[Data for review Boundary: Start]
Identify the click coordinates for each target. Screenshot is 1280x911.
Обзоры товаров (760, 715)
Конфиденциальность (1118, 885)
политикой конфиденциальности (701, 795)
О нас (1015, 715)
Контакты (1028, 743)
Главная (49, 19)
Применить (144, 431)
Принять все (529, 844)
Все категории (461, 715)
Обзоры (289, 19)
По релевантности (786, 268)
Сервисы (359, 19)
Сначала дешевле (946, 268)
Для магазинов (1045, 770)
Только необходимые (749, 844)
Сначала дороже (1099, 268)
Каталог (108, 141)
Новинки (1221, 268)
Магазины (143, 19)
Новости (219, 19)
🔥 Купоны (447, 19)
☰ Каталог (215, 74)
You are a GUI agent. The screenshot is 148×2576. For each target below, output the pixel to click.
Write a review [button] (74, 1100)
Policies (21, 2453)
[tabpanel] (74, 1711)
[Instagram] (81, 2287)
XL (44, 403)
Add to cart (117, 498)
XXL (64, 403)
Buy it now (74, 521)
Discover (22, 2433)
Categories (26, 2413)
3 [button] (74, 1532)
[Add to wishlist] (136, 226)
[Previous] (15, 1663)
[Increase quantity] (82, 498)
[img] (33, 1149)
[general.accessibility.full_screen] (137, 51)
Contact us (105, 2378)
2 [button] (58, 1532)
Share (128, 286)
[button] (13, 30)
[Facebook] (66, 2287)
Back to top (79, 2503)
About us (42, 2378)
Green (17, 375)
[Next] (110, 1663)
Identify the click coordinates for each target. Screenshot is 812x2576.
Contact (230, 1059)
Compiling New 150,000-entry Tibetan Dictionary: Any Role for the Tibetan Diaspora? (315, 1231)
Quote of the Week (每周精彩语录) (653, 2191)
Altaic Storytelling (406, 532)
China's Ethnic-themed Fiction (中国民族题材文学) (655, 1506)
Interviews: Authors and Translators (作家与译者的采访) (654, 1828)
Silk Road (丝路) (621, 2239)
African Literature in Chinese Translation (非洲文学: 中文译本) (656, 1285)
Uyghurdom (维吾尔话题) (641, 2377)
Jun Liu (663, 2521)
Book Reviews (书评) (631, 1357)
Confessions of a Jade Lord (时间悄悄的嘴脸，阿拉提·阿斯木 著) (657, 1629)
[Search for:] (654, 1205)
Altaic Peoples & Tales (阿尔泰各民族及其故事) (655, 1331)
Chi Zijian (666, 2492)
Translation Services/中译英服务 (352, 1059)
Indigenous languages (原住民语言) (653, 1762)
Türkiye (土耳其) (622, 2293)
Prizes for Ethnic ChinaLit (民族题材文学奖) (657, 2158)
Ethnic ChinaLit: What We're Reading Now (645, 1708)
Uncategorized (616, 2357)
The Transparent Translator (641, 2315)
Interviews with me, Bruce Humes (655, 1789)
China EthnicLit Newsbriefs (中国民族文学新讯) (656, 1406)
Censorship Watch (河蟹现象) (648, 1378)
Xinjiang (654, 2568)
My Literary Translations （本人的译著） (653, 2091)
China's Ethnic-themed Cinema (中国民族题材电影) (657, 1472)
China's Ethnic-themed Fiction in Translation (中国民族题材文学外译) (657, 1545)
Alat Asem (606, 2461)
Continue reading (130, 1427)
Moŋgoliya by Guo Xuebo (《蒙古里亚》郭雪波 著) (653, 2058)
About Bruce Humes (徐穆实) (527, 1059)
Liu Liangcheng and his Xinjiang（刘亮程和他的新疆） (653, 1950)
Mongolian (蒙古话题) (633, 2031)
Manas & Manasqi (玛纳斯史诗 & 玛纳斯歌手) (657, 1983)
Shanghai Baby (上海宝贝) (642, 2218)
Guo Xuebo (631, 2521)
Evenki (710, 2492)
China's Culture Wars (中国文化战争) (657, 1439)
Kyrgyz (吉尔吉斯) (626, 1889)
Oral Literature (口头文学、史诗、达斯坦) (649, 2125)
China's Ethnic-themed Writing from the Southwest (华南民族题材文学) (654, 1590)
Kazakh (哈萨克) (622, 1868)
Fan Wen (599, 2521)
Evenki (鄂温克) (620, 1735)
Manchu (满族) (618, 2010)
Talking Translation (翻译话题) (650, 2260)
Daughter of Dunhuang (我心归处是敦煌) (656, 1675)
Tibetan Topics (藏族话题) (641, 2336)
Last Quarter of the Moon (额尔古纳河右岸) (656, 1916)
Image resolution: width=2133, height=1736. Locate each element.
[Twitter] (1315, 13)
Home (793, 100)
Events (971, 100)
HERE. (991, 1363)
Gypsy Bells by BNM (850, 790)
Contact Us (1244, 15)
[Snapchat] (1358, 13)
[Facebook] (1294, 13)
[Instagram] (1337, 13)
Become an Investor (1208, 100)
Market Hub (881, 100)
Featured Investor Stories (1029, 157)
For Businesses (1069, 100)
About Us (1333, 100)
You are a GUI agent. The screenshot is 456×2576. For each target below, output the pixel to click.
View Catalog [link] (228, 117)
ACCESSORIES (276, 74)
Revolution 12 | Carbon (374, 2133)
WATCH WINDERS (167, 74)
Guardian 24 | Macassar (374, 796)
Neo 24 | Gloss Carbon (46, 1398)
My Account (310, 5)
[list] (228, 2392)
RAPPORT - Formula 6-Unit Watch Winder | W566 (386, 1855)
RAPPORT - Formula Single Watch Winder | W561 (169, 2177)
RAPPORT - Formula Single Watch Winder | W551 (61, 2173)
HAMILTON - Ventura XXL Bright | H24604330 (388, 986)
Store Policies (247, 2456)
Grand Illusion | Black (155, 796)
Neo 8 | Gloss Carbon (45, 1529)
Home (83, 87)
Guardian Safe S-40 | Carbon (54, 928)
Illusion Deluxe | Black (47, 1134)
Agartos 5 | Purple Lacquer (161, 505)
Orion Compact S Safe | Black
[Data for review Boundary: End]
Your task for the entries above: copy exactly the span starting with the line with "Censorship Watch (河蟹现象) (648, 1378)" and going on through the line with "[Instagram] (1337, 13)", both lines included, and nothing else.

Censorship Watch (河蟹现象) (648, 1378)
Xinjiang (654, 2568)
My Literary Translations （本人的译著） (653, 2091)
China's Ethnic-themed Cinema (中国民族题材电影) (657, 1472)
China's Ethnic-themed Fiction in Translation (中国民族题材文学外译) (657, 1545)
Alat Asem (606, 2461)
Continue reading (130, 1427)
Moŋgoliya by Guo Xuebo (《蒙古里亚》郭雪波 著) (653, 2058)
About Bruce Humes (徐穆实) (527, 1059)
Liu Liangcheng and his Xinjiang（刘亮程和他的新疆） (653, 1950)
Mongolian (蒙古话题) (633, 2031)
Manas & Manasqi (玛纳斯史诗 & 玛纳斯歌手) (657, 1983)
Shanghai Baby (上海宝贝) (642, 2218)
Guo Xuebo (631, 2521)
Evenki (710, 2492)
China's Culture Wars (中国文化战争) (657, 1439)
Kyrgyz (吉尔吉斯) (626, 1889)
Oral Literature (口头文学、史诗、达斯坦) (649, 2125)
China's Ethnic-themed Writing from the Southwest (华南民族题材文学) (654, 1590)
Kazakh (哈萨克) (622, 1868)
Fan Wen (599, 2521)
Evenki (鄂温克) (620, 1735)
Manchu (满族) (618, 2010)
Talking Translation (翻译话题) (650, 2260)
Daughter of Dunhuang (我心归处是敦煌) (656, 1675)
Tibetan Topics (藏族话题) (641, 2336)
Last Quarter of the Moon (额尔古纳河右岸) (656, 1916)
Image resolution: width=2133, height=1736. Locate each element.
[Twitter] (1315, 13)
Home (793, 100)
Events (971, 100)
HERE. (991, 1363)
Gypsy Bells by BNM (850, 790)
Contact Us (1244, 15)
[Snapchat] (1358, 13)
[Facebook] (1294, 13)
[Instagram] (1337, 13)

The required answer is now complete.